Il sesso degli angeli, la recensione
Svicolando qualsiasi tema interessante, Il sesso degli angeli declina la poetica strapaesana di Pieraccioni trovando nuovi modi per fare avanspettacolo
Non parla con Dio il prete protagonista di Il sesso degli angeli ma semmai con Massimo Ceccherini, fantasma dello zio ormai defunto che gli ha lasciato in eredità un bordello in Svizzera per dissuaderlo con la tentazione della carne e del denaro, dalla vita da prete. Il prete è Leonardo Pieraccioni stesso, convertitosi da qualche tempo anche lui al cinema “high concept” italiano (virgolette d’obbligo) cioè le commedie con una sinossi di forte impatto. Una volta i suoi più grandi successi non ne avevano bisogno, erano storie ordinarie con una vena comica e le attrici giuste. Adesso anche Pieraccioni scrive storie con premesse accattivanti (“un prete deve gestire un bordello”) ma le inevitabili conseguenze fiacche. Il cambio è solo in superficie.

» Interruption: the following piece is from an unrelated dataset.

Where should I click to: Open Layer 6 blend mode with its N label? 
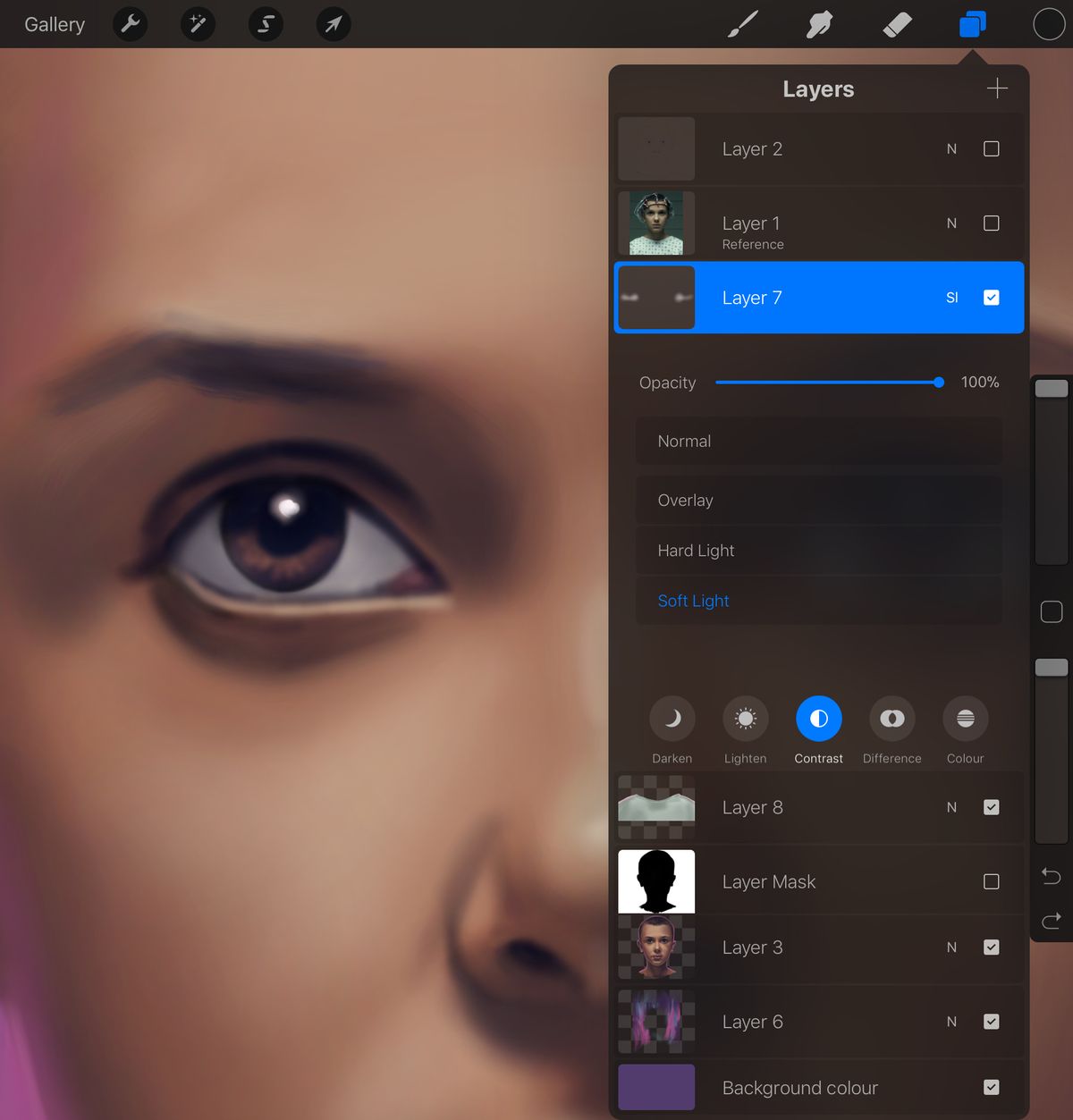coord(951,1021)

Viene qui confermato l’unico possibile tratto autoriale del cinema di Leonardo Pieraccioni: il suo essere sempre provinciale, qualunque sia la trama. La scrittura di ogni sua impresa per il cinema è un canto di marginalità, di personaggi inseriti in contesti provinciali alle prese con piccoli grandi eventi per loro traumatici. Il suo è un repertorio di soluzioni da paese che possono essere sfruttate comicamente quasi inesauribile, piccoli uomini dalle limitate ambizioni che vivono bene ai margini da tutto. Stavolta sarà un viaggio verso il nord più nord possibile (la Svizzera), in cui è il confronto con una morale più tollerante e costumi più evoluti a svelarne le limitate ambizioni.